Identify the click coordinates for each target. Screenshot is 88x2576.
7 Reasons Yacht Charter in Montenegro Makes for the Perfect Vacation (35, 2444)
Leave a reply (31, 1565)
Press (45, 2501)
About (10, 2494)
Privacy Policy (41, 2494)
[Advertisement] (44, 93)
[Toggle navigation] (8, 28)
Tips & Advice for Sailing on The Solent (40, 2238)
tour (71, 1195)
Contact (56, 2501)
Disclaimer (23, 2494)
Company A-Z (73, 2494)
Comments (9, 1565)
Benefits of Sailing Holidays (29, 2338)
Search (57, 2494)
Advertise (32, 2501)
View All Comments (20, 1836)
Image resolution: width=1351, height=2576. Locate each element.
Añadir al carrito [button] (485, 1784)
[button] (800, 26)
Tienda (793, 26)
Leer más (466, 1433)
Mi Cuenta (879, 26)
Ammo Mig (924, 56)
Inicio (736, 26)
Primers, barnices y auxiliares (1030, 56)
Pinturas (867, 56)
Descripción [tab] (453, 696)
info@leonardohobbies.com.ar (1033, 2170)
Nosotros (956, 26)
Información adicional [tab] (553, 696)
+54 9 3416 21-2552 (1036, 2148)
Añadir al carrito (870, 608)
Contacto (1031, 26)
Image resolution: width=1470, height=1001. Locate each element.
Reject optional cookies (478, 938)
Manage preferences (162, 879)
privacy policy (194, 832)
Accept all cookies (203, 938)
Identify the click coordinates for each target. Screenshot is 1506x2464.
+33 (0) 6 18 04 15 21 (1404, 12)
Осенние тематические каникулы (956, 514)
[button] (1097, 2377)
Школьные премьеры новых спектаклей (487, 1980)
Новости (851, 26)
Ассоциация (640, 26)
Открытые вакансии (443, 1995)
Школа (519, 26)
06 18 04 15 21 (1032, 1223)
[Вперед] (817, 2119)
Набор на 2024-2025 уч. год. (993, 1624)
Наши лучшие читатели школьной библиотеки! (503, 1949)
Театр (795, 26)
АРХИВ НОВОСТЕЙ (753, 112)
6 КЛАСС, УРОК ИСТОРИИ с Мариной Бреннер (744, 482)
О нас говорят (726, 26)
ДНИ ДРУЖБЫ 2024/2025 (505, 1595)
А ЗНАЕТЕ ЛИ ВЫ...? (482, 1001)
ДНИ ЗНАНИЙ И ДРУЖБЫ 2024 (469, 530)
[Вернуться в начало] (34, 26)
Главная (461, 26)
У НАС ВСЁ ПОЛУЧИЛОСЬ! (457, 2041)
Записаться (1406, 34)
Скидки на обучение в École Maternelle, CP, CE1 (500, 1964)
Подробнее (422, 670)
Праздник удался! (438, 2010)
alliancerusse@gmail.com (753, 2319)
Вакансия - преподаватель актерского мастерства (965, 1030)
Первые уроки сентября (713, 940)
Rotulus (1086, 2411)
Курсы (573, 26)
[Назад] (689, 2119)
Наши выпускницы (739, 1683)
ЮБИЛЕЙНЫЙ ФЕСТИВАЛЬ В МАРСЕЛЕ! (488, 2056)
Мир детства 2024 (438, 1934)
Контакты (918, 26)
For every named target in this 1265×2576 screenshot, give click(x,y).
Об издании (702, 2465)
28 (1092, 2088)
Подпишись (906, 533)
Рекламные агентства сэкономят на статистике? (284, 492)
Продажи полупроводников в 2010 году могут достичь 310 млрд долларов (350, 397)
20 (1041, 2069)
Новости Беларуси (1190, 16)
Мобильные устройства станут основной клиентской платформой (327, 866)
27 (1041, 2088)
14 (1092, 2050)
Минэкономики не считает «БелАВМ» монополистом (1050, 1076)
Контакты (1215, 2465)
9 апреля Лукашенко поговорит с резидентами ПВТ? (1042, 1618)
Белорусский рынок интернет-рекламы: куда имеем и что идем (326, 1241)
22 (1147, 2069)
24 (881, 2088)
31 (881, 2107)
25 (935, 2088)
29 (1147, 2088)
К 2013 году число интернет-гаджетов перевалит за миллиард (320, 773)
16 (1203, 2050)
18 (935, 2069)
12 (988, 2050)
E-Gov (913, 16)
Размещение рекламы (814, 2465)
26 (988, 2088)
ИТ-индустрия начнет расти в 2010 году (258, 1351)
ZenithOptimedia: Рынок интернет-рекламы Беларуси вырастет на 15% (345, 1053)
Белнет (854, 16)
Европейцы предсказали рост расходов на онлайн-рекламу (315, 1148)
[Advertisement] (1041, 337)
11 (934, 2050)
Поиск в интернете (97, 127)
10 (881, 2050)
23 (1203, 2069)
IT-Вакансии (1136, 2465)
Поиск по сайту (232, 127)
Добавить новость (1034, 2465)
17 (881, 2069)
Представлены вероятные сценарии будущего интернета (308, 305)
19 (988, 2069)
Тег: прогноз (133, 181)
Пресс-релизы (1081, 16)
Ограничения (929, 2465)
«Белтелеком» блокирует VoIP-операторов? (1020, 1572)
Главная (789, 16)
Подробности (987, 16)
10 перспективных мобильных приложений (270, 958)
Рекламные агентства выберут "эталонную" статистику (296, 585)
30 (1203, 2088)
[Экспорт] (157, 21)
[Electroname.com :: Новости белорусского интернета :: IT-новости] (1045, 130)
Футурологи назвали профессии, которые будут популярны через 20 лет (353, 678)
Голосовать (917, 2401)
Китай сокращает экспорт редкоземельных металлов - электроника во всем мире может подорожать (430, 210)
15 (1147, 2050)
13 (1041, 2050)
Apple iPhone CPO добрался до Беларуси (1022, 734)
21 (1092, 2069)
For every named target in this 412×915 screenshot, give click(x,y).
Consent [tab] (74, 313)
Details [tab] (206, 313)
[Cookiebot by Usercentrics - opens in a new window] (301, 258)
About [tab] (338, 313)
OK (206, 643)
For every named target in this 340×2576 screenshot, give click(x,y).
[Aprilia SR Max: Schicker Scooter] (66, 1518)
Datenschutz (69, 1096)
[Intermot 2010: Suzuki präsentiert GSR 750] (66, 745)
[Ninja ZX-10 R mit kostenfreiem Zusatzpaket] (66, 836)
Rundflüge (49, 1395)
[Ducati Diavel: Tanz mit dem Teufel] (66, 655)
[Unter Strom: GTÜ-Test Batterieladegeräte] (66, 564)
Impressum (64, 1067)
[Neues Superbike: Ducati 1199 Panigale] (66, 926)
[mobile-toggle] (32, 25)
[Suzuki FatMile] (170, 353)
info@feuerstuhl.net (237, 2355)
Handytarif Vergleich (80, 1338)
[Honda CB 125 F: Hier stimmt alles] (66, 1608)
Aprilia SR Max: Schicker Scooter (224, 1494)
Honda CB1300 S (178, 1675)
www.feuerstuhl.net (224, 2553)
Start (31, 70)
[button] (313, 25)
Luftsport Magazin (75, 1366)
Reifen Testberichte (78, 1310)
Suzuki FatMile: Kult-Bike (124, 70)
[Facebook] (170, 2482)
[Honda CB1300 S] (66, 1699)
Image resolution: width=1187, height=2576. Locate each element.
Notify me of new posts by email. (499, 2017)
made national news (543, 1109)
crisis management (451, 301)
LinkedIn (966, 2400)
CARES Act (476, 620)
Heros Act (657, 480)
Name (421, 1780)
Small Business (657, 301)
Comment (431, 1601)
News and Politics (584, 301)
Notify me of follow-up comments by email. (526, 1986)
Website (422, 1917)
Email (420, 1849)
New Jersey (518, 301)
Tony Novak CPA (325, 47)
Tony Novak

Problem to solve - Return the entries above unchanged, starting at the first line and stopping after the line with "tour (71, 1195)".

Your response -
Identify the click coordinates for each target. Screenshot is 88x2576.
7 Reasons Yacht Charter in Montenegro Makes for the Perfect Vacation (35, 2444)
Leave a reply (31, 1565)
Press (45, 2501)
About (10, 2494)
Privacy Policy (41, 2494)
[Advertisement] (44, 93)
[Toggle navigation] (8, 28)
Tips & Advice for Sailing on The Solent (40, 2238)
tour (71, 1195)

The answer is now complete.